- TEXT SEGMENT
(begin)

We all know the feeling. The dreaded sentence your partner or the person you’re dating utters: “I need some space” or “I think I need some time.”
And suddenly your nervous system is doing cartwheels, and sheer panic sets in. You find yourself in total disarray, heart racing, a pit in your stomach, a mad dash to the toilet, wondering if you’re about to go through a breakup or if they’re leaving you. You’re playing all the worst case scenarios through your head, calling your girlfriends to analyze every text, every conversation, quickly making your exit plan. Am I right? Definitely speaking to all my anxious attachers out there!
Today’s episode is all about the thing that all relationships need from time to time: Space.
When someone asks for space, it can feel like rejection. Like the beginning of the end. Like you did something wrong and now you’re about to be quietly replaced or you’re spiraling into making-up-stories-land. I sure do know that one. *raising hand*
I’m great at making s**t up. And the worst part of that is that our brains love to find evidence to prove that the story we’re telling, that unhealed shadowy wound and the fears we carry, are actually real and true.

(end)

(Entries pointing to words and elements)
(begin)

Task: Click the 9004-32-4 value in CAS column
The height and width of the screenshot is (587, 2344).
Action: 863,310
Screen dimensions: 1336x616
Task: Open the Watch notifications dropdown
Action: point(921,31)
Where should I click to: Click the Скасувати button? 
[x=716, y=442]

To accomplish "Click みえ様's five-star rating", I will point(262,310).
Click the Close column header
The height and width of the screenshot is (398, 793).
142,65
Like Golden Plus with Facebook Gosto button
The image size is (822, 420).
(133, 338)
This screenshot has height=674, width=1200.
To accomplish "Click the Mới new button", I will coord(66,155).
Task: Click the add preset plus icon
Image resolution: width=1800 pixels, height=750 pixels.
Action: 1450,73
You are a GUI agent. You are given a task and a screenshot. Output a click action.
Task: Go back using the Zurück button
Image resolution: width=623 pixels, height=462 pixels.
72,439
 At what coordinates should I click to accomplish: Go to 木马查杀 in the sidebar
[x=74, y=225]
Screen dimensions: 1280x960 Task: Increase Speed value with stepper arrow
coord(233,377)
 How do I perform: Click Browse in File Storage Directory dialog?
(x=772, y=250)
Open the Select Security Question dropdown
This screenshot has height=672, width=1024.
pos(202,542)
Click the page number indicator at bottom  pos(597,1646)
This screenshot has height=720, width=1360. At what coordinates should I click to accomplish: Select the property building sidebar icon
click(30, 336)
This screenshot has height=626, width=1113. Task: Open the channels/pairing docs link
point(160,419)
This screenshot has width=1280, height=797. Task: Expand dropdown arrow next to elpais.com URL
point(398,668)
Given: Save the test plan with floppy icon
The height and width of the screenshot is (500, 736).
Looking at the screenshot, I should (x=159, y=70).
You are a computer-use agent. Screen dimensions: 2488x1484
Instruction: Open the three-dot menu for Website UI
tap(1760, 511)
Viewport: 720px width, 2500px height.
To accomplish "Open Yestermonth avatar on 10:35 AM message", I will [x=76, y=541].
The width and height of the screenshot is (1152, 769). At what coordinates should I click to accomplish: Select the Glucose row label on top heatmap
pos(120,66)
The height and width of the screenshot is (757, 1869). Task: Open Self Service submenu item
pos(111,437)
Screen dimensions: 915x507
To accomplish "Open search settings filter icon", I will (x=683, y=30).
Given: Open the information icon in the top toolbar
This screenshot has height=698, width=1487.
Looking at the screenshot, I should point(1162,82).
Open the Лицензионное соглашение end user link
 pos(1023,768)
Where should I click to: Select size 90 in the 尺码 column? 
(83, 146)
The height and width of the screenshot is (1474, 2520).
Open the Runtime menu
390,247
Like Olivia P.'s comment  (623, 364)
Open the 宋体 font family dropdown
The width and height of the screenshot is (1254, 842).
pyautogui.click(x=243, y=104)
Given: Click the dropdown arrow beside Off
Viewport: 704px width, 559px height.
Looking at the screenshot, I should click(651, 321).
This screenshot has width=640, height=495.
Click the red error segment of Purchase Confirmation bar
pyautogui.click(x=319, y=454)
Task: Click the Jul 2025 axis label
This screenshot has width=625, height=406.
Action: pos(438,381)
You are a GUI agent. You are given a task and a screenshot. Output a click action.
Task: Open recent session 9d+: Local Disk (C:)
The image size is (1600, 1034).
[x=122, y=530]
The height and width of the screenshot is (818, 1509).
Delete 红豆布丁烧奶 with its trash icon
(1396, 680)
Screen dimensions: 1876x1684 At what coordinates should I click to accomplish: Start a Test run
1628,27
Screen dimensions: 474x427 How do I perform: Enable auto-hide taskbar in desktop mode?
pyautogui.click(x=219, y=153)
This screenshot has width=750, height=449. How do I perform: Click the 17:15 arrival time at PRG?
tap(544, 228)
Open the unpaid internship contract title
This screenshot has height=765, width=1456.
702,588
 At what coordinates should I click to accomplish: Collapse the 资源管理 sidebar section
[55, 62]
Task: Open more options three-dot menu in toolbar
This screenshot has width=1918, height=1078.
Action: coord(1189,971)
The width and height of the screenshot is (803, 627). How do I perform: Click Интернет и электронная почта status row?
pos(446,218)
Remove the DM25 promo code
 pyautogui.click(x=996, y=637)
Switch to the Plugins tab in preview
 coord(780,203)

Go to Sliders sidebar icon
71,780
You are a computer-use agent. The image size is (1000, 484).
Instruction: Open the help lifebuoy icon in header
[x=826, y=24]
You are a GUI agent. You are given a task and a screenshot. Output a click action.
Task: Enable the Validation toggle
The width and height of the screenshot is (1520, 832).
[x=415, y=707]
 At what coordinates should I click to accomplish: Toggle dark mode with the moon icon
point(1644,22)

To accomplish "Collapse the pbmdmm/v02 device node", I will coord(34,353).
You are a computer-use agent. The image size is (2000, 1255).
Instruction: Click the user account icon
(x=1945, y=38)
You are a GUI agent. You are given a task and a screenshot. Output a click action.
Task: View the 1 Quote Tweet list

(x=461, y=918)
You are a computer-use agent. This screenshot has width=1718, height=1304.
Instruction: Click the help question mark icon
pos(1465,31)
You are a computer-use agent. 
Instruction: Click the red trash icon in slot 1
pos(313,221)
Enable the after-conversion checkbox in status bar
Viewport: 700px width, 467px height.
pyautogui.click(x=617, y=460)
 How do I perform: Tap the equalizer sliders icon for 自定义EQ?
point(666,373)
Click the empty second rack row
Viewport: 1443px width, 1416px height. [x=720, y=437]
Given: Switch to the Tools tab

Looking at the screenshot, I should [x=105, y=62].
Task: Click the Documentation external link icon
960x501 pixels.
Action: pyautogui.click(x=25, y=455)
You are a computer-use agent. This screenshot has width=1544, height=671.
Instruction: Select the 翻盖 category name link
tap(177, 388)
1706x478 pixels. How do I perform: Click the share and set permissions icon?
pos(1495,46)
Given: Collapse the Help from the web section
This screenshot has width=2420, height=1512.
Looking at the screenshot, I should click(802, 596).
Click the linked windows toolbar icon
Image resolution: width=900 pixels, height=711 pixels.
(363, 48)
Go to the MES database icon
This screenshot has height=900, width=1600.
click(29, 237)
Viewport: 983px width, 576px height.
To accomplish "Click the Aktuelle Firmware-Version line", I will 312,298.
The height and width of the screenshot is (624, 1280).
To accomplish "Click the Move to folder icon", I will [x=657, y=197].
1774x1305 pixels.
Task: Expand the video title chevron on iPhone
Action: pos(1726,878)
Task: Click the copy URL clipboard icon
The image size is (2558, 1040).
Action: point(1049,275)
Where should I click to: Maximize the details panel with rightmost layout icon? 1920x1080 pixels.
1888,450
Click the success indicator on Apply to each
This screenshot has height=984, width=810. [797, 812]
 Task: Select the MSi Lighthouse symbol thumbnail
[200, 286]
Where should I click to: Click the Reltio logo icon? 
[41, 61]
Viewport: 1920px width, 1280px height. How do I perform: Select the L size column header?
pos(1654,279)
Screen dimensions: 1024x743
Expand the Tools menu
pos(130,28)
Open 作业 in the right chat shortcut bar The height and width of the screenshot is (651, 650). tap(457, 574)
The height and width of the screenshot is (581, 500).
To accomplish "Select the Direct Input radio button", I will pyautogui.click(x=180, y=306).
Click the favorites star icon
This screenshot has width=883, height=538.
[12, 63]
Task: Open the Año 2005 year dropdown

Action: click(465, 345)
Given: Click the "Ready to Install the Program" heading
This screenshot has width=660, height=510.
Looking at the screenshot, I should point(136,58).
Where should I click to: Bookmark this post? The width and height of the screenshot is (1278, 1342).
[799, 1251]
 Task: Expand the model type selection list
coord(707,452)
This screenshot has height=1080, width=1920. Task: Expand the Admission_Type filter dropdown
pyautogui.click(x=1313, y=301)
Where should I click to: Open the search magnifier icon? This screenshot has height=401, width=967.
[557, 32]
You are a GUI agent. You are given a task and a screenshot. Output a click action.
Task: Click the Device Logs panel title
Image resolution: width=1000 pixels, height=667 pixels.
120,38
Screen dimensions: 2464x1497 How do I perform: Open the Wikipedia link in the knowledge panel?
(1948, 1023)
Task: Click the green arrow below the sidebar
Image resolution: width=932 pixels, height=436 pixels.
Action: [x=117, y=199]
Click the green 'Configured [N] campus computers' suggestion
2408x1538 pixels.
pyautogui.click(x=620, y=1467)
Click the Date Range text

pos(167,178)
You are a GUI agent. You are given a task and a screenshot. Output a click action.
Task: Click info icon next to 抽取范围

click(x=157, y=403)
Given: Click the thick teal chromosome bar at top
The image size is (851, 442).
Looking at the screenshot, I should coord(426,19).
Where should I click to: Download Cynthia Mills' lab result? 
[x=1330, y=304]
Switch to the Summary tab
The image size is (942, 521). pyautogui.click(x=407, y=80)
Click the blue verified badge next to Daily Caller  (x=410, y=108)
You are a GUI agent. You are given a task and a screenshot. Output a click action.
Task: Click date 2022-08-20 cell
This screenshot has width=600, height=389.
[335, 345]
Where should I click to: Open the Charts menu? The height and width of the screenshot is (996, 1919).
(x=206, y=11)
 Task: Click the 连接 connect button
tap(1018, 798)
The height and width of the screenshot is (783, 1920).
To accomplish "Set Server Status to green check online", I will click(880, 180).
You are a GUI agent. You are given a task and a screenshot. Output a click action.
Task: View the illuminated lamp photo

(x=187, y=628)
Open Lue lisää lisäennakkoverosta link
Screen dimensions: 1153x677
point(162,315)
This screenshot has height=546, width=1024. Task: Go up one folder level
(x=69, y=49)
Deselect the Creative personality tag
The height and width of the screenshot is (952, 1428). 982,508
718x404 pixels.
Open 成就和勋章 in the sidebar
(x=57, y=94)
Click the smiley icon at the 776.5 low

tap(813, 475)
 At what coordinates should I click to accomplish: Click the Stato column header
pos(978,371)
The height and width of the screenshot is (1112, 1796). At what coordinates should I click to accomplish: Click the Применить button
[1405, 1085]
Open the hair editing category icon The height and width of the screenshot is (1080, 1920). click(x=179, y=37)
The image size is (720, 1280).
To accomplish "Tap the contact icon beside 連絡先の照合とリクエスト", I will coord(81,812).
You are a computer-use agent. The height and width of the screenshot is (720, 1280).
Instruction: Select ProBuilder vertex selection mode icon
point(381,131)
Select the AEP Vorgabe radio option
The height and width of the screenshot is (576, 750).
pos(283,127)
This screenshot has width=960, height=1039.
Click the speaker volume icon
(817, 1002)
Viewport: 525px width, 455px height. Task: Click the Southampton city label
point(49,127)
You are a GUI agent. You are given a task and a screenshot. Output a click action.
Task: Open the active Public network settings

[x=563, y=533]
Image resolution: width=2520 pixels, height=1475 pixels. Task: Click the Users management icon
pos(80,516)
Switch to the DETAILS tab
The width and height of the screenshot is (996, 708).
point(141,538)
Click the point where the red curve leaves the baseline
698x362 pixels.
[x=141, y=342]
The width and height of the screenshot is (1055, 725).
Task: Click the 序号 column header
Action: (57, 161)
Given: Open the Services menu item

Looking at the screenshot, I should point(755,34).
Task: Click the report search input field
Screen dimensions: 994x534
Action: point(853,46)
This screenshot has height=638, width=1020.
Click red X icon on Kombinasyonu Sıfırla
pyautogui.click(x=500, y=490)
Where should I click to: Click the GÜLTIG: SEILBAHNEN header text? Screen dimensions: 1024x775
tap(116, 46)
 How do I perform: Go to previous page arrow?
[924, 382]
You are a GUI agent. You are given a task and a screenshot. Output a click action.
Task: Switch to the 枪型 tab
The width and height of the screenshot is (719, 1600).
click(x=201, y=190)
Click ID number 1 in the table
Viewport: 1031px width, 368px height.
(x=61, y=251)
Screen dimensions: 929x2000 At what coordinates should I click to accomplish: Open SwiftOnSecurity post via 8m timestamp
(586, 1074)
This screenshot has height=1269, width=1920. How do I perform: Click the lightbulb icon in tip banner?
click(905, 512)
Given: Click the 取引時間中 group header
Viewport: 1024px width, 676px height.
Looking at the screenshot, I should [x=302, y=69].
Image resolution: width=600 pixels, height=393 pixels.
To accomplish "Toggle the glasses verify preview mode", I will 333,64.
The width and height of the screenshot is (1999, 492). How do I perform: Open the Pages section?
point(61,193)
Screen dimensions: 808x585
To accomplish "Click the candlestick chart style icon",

(end)

- PROBLEMS TO SOLVE
1/ In the passage on asking for space, what is today's episode said to be about?
2/ Translate this sentence from the passage on asking for space into Spanish: "When someone asks for space, it can feel like rejection."
3/ From the passage on asking for space, write out the stretch from "Today’s episode is" through "real and true.".

- ANSWERS TO EACH TASK
1/ Space, the thing that all relationships need from time to time.

2/ Cuando alguien pide espacio, puede sentirse como un rechazo.

3/
Today’s episode is all about the thing that all relationships need from time to time: Space.
When someone asks for space, it can feel like rejection. Like the beginning of the end. Like you did something wrong and now you’re about to be quietly replaced or you’re spiraling into making-up-stories-land. I sure do know that one. *raising hand*
I’m great at making s**t up. And the worst part of that is that our brains love to find evidence to prove that the story we’re telling, that unhealed shadowy wound and the fears we carry, are actually real and true.